Alvin non lo aveva udito entrare.

«Stai meglio adesso? Non sanguina più, sai, Al».

Cally gli toccò la guancia.

«Piangi perché ti fa tanto male?»

Probabilmente Alvin avrebbe potuto rispondergli, ma aprire la bocca e spingerne fuori le parole gli sembrava troppo faticoso, così si limitò a scuotere la testa, lentamente e con gentilezza.

«Morirai, Alvin?» chiese Cally.

Alvin scosse di nuovo la testa.

«Oh» disse Cally.

Parve così deluso che Alvin un po’ si arrabbiò. Si arrabbiò abbastanza da decidersi a mettere le labbra in movimento.

«Mi dispiace» gracidò.

«Ecco, non è giusto» disse Cally. «Io non volevo che tu morissi, ma tutti dicevano che saresti morto sicuramente. E allora mi sono messo a pensare come sarebbe stato se fossi stato io quello di cui tutti si preoccupavano. Tutti ti tengono d’occhio in continuazione, e se io dico qualcosa non fanno che dire: togliti dai piedi, Cally. Sta’ zitto, Cally. Nessuno ti ha chiesto niente, Cally. Non dovresti essere a letto, Cally? A loro non importa niente di quello che faccio. A parte quando cerco di picchiare te, e allora tutti quanti dicono: tieni le mani a posto, Cally».

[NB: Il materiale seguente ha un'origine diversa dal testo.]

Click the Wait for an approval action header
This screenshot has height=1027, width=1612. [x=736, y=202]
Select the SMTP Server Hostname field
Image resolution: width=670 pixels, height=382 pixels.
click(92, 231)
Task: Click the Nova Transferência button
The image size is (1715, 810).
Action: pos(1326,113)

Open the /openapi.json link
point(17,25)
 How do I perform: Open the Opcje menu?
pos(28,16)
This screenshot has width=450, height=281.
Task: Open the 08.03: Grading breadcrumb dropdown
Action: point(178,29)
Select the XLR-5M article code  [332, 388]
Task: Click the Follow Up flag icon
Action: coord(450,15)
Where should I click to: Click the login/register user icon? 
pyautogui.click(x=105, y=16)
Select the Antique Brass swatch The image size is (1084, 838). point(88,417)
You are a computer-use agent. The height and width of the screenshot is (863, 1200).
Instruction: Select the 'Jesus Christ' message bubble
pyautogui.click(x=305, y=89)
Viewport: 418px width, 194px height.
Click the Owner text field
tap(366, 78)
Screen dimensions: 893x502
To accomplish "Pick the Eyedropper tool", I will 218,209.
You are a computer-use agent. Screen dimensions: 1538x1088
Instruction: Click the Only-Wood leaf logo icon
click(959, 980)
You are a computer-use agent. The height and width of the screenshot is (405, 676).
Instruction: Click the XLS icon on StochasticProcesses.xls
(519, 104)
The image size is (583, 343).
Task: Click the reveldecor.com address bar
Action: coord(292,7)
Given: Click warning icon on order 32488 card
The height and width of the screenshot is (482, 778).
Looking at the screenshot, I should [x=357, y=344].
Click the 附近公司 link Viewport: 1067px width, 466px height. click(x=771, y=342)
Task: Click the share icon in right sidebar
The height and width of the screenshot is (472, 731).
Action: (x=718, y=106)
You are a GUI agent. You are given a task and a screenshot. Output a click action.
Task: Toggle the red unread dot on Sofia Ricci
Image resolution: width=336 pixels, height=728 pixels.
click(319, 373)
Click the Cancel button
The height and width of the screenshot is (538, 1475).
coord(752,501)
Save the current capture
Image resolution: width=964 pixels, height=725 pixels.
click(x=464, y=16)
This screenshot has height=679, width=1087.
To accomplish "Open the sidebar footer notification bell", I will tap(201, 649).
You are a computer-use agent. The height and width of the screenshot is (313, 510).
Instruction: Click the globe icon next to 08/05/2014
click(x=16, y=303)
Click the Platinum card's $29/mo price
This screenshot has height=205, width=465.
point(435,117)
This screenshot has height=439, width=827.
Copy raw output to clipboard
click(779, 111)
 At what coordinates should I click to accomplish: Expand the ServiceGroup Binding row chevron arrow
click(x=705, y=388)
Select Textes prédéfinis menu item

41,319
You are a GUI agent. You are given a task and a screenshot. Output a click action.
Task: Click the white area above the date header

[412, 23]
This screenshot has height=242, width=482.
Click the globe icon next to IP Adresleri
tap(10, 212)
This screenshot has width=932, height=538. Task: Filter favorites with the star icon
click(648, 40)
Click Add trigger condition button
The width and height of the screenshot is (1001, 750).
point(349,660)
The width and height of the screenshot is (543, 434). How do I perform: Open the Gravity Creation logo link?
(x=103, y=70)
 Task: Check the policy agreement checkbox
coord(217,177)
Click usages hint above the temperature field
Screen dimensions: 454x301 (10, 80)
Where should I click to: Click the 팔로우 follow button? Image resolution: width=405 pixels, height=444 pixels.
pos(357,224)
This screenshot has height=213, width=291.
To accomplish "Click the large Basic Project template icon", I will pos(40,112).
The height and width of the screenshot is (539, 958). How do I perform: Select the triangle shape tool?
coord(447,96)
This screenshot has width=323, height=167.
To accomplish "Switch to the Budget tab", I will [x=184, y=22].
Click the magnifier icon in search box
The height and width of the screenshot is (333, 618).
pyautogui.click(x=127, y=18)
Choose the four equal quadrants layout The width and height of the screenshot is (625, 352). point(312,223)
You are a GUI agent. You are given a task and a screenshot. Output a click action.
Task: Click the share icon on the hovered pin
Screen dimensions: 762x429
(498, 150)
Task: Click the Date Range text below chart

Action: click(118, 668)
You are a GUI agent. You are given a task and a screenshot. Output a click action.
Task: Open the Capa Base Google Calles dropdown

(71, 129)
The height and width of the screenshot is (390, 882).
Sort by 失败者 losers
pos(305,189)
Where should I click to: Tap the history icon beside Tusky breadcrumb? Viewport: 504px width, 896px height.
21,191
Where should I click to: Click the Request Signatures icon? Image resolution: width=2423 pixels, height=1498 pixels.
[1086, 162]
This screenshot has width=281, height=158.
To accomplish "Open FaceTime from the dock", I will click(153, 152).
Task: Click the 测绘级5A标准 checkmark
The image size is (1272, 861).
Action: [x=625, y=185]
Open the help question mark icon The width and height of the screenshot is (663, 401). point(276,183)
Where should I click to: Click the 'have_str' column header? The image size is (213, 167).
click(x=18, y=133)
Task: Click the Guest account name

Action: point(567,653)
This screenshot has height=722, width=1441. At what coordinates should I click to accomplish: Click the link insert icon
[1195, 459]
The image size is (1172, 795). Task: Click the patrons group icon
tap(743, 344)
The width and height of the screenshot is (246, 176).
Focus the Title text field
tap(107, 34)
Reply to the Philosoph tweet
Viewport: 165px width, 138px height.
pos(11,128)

«Per un topo campagnolo, a fare la lotta te la cavi mica male». Per lo meno, questo era ciò che Alvin avrebbe voluto dire; ma gli fu impossibile stabilire se le sue labbra si fossero mosse.

«Lo sai cos’ho fatto una volta, quando avevo sei anni? Sono uscito e sono andato a perdermi nel bosco. Ho camminato per un sacco di tempo. Qualche volta chiudevo gli occhi e giravo su me stesso per essere sicuro di non sapere dov’ero. Devo essermi perso per almeno mezza giornata. Forse che qualcuno è venuto a cercarmi? Nemmeno un’anima. Alla fine ho dovuto trovare da solo la strada di casa. Nessuno che mi abbia detto: dove sei stato tutto il giorno, Cally? La mamma ha detto soltanto: hai le mani sporche come il sottocoda di un cavallo, fila subito a lavartele».

Alvin rise di nuovo, quasi senza voce, col petto che gli sussultava.

«A te sembrerà buffo. Sei tu quello che vengono sempre a cercare».

Stavolta Alvin si sforzò di emettere un suono. «Vuoi che me ne vada?»

Per rispondere, Cally ci mise parecchio tempo. «No. Chi giocherebbe con me, allora? Solo quegli scemi dei cugini. Di tutti, non ce n’è uno che sappia fare alla lotta in maniera decente».